◆ EXERCISE MATERIAL ◆
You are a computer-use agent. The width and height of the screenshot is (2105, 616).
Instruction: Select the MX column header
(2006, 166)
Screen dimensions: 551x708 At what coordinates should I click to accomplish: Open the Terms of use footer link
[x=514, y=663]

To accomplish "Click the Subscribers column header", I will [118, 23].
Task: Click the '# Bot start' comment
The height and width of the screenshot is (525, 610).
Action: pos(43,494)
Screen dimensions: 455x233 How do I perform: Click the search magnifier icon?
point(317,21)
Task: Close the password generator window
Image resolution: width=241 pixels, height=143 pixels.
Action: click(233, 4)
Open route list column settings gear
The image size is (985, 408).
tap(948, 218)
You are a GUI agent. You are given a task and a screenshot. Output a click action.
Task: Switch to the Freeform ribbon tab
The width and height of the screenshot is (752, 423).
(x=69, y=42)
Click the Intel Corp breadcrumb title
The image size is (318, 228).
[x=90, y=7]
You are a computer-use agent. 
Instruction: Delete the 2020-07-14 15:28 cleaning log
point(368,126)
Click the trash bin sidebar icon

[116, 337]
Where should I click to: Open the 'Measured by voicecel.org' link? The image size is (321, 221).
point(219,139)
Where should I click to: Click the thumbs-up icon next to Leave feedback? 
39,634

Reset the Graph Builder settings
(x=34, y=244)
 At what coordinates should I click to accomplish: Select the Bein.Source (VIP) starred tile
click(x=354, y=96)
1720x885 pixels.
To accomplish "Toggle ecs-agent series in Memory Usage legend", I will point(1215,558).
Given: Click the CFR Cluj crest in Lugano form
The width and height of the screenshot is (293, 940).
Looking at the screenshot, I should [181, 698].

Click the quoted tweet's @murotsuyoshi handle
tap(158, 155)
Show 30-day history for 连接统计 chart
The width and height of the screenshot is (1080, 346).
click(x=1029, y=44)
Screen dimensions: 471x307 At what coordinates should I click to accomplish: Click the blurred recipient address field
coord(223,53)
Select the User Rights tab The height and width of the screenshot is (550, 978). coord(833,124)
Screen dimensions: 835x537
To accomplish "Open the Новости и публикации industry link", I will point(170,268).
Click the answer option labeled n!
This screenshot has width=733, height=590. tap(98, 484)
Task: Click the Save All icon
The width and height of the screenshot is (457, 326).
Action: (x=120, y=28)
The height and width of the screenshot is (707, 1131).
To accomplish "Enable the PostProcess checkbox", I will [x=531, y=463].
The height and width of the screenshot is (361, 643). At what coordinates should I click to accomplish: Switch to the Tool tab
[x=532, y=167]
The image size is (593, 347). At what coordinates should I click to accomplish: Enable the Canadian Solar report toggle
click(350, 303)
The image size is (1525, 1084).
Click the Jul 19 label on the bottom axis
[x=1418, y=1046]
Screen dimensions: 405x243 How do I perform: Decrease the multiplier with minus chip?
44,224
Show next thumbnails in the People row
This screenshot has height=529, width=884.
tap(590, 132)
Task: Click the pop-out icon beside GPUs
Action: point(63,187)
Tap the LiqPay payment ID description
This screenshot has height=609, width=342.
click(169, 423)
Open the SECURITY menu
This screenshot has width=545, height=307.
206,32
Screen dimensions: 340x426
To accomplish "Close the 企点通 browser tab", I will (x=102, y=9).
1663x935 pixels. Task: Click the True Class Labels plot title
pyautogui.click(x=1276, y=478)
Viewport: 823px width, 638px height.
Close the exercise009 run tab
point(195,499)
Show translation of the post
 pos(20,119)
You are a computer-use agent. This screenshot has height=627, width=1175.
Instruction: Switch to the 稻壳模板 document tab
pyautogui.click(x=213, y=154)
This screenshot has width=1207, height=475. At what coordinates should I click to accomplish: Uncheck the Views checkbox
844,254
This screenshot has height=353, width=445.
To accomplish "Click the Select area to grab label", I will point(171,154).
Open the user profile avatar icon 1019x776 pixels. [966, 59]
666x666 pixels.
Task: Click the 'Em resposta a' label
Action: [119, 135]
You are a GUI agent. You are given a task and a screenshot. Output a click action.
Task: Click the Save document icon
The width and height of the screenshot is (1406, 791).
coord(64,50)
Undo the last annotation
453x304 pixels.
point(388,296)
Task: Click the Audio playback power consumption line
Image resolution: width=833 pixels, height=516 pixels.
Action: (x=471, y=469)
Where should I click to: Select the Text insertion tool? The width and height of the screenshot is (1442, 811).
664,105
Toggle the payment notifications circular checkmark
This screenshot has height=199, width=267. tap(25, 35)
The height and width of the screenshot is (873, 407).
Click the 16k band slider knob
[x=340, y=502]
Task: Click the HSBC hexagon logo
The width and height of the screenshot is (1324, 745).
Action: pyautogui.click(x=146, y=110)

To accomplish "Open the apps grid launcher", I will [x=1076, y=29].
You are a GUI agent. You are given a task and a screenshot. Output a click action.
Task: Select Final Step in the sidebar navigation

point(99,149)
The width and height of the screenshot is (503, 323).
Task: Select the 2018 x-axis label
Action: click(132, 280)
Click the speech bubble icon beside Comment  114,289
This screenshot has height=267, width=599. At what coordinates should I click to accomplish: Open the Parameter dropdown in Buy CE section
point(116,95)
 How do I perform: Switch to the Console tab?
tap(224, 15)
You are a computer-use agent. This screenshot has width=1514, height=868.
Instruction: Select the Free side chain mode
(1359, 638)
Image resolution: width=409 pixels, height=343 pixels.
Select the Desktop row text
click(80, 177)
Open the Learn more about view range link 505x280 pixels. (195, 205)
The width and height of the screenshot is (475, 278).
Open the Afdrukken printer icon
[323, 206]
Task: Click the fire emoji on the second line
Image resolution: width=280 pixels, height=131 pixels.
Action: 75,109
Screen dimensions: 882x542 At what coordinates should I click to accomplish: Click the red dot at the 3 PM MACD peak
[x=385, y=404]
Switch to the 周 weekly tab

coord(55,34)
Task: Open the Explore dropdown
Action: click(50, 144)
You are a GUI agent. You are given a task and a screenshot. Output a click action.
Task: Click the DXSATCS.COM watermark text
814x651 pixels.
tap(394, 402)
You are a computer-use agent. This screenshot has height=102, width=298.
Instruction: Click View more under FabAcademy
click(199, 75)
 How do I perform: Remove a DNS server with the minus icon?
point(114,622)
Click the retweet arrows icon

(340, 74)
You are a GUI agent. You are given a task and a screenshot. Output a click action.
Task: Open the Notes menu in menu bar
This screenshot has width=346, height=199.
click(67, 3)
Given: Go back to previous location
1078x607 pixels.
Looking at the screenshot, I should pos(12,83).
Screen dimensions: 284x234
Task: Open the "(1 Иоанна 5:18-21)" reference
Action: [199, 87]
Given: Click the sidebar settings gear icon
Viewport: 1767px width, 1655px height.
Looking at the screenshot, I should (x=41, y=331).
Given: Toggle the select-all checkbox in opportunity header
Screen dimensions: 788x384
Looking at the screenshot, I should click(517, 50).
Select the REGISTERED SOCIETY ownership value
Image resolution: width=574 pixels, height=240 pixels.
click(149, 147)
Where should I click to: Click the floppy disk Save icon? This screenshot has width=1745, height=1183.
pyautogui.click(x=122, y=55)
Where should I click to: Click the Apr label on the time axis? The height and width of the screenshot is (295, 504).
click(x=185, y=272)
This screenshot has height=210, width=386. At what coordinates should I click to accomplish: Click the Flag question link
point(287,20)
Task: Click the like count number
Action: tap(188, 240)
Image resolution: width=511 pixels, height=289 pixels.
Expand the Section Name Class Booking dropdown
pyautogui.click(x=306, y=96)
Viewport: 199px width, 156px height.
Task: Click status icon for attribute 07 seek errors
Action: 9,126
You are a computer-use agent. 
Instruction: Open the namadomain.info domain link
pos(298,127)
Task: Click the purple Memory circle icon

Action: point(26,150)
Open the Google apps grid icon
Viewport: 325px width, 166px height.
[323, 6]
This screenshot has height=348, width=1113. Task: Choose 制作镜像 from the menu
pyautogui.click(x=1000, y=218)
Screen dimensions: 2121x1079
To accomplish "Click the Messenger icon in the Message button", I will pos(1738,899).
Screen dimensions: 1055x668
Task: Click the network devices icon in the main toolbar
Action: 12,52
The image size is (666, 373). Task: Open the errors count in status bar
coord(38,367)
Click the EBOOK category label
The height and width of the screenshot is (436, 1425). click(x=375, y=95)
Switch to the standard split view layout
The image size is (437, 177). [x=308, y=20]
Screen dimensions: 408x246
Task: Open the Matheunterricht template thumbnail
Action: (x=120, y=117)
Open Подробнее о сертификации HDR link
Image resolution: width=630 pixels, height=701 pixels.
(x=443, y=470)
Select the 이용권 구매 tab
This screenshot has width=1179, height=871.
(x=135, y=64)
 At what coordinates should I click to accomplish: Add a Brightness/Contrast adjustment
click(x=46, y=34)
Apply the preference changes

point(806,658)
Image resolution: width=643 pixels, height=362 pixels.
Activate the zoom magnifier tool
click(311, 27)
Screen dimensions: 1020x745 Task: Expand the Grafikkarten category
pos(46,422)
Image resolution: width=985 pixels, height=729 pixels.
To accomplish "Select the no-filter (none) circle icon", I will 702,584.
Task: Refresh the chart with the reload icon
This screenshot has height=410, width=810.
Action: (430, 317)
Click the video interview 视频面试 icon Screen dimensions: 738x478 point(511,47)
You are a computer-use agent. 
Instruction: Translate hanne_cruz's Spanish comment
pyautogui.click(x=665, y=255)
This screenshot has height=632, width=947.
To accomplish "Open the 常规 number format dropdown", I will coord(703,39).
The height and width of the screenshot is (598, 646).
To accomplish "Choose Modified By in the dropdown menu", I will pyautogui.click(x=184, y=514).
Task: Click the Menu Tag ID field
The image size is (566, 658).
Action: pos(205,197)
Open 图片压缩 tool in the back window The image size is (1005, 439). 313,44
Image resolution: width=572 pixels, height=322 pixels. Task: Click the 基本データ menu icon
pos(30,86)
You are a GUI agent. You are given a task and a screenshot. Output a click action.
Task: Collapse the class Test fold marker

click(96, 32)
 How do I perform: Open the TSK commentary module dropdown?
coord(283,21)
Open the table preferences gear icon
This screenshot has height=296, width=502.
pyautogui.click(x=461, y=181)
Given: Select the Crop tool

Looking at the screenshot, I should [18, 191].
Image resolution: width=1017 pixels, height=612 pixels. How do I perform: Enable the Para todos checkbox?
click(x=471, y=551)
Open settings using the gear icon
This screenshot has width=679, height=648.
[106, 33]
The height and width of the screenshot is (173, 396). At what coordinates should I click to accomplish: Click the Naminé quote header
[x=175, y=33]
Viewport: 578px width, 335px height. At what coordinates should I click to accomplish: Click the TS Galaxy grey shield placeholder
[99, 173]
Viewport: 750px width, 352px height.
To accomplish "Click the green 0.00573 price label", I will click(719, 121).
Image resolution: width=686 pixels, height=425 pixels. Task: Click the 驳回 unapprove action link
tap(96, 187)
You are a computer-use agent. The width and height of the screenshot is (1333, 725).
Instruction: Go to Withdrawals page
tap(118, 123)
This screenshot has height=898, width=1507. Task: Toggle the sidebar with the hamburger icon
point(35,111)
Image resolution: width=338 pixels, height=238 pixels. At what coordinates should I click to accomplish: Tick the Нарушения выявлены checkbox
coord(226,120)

◆ WHAT IS ASKED ◆
Copy out the records above exactly as they appear, everything from the line that contains "Open Подробнее о сертификации HDR link" down to the line that contains "click(x=46, y=34)", both included.

◆ WRITTEN ANSWER ◆
Open Подробнее о сертификации HDR link
Image resolution: width=630 pixels, height=701 pixels.
(x=443, y=470)
Select the 이용권 구매 tab
This screenshot has width=1179, height=871.
(x=135, y=64)
 At what coordinates should I click to accomplish: Add a Brightness/Contrast adjustment
click(x=46, y=34)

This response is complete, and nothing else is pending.